The BMI (body mass index) is a simple mathematical equation that has been used for decades to assess a person’s body fat and health risk. It categories people as “underweight” (<18.5), “healthy” (18.5-25), “overweight” (25-30) and “obese” (>30). People who fall into the “overweight” and “obese” categories are often deemed unhealthy and advised to lose weight by their doctor.
While this simple tool is widely used, it has some major problems. Let’s explore where the BMI came from and why it needs to go.
The BMI was first developed nearly 200 years ago when Belgian mathematician Lambert Adolphe Jacques Quetelet wanted to identify the characteristics of the “average man”. To do this, Quetelet used height and weight data from French and Scottish armies. He developed the “Quetelet Index” (QI) to neatly graph this data along a bell curve to find the average weight. The QI is the person’s weight divided by their height squared, what we know today as the body mass index. It is important to note that the QI was not created to make conclusions about a person’s health. It simply helped Quetelet identify the average weight of a group of people.
So how did it become one of the most popular measures of health? Well, in the early 1900s health insurance companies found higher mortality rates in their larger bodied clients. They used this association to create weight tables that reported the ideal weight for a person’s age and height. These tables were created by applying the QI to data of 4 million people who were mostly middle class and male. Doctors started recommending weight loss for their patients and the diet industry was born.
In 1972, physiologist Ancel Keys, renamed QI to the body mass index (BMI) after testing the equation on a cohort of over 7000, mostly European, men. They found that the BMI was not great at measuring body fatness, but the convenience of the tool outweighed its failure to accurately assess health. Since then, the BMI has been adopted as an assessment tool in healthcare and research worldwide.
However, there are a number of issues with the BMI so lets take a look.
As you may have picked up, research behind the BMI relies on the weight and height of mostly European men. People who are not male or European are not accurately represented by the BMI categories. For example, people from a Polynesian background usually have larger body frames and applying the BMI scale will overestimate their level of body fat. The BMI scale also fails to consider that women genetically carry more fat than men and female life stages such as pregnancy and post-menopause are not accurately represented.
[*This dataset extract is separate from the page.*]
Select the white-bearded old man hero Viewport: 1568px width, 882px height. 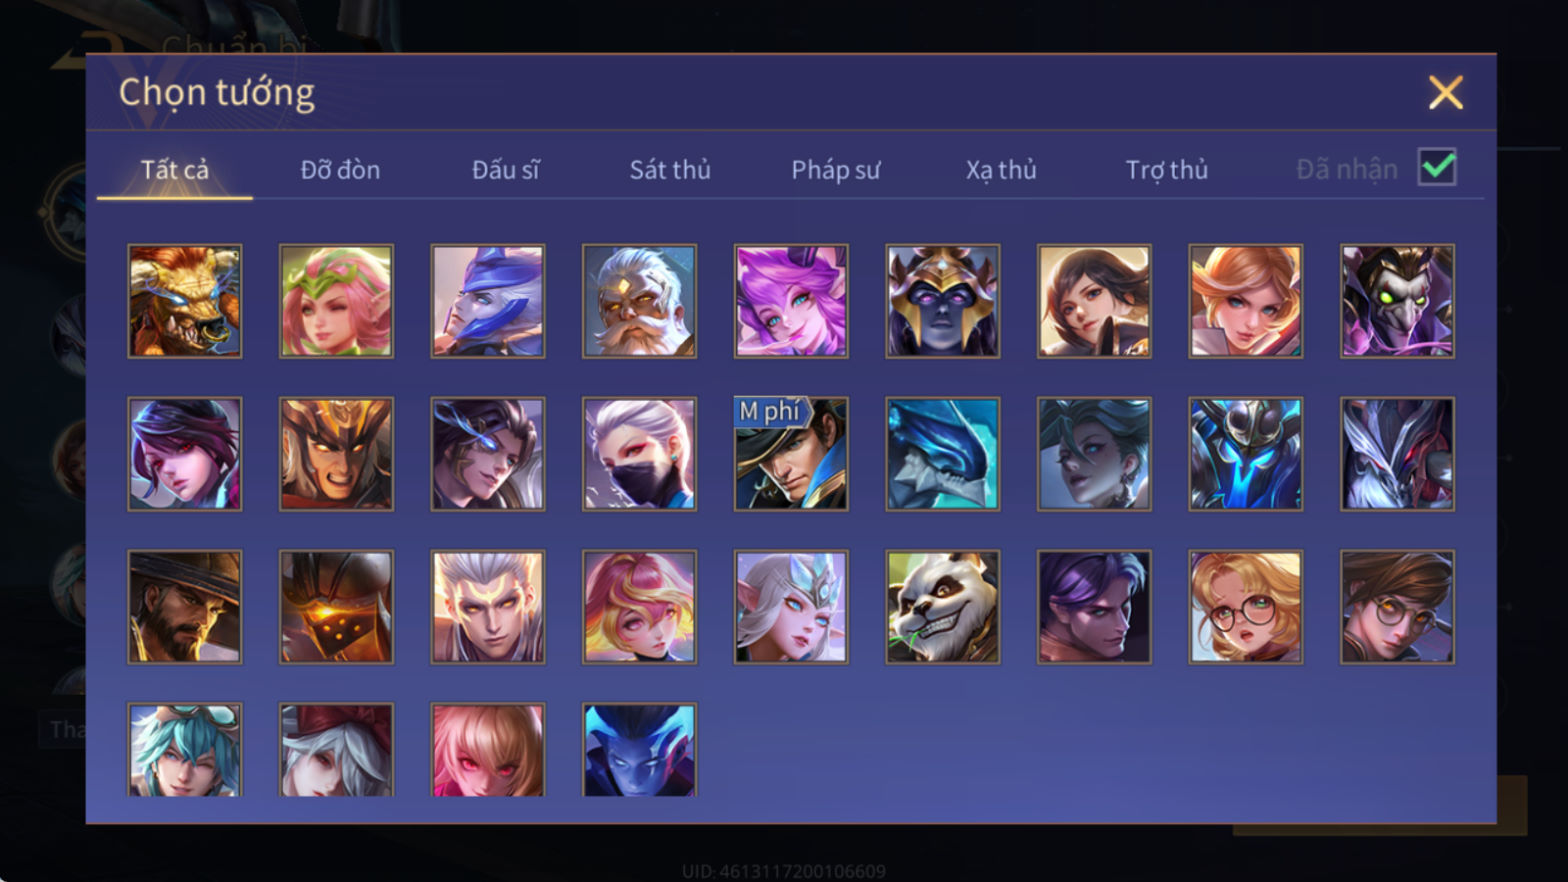[x=639, y=301]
The point of the BMI is that it is a non-invasive method to estimate a person’s fat mass and disease risk. But at no point does the BMI differentiate between muscle, fat, and bone. Someone with dense bones or a high muscle tone may be considered “obese” while another person with low muscle tone may be considered a “healthy” weight. If we take this approach we would then assume the person with strong bones and good muscle mass is at a higher risk of disease than the thin person with low muscle mass.
The BMI scale assumes anyone with a BMI above 25 must have poor health or is at risk of developing disease. But this is not true. A study of almost 3 million people found that those with a BMI between 25-35 (those in the “overweight” and “obese” categories) had the same mortality risk as those in the “healthy” BMI range. And people in the “overweight” category actually had the LOWEST mortality rate of all BMI groups. I will repeat, people with an “overweight” BMI had a lower risk of death than those in the “healthy” range.
Another study of over 40 000 people assessed whether BMI is an accurate marker of metabolic health (cholesterol, blood sugars, blood pressure). They found that a significant portion of the “healthy” BMI participants had poor metabolic health and a significant number of the “overweight” and “obese” participants were metabolically healthy. The researcher’s concluded that BMI is not a helpful way to assess a person’s metabolic health.
Categorising people based on their body size pathologies their body and promotes weight stigma. I have been putting the terms overweight and obese in quotations as these terms are used to say a person’s weight is abnormal and is used to make assumptions about their health and character.
Weight stigma is when a person is devalued based on their body size and extensive research shows that healthcare providers change the way they treat patients in larger bodies. As the body size of patients increases, health care providers report being less willing to help the person. On top of this, people who have experienced weight stigma are less likely to seek medical help or attend regular screenings for breast, cervical or bowel cancer. This can have huge consequences for a person’s health.
A huge problem with BMI is that it encourages individuals and health providers to ignore health-promoting behaviours. A person’s BMI does not tell you how active they are, how many fruits and vegetables they eat, what their mental health is like, or whether they smoke. Assuming a larger person eats poorly and rarely exercises promotes weight stigma and can send someone down a path of chronic dieting and weight cycling. While assuming a smaller person eats well and exercises often can lead to missed diagnoses.
As you can see, the BMI is a pretty unhelpful tool when it comes to determining your health. Rather than focusing on weight, there are a number of other ways you health can be assessed such as your blood pressure, cholesterol levels, blood sugar, physical activity, and diet.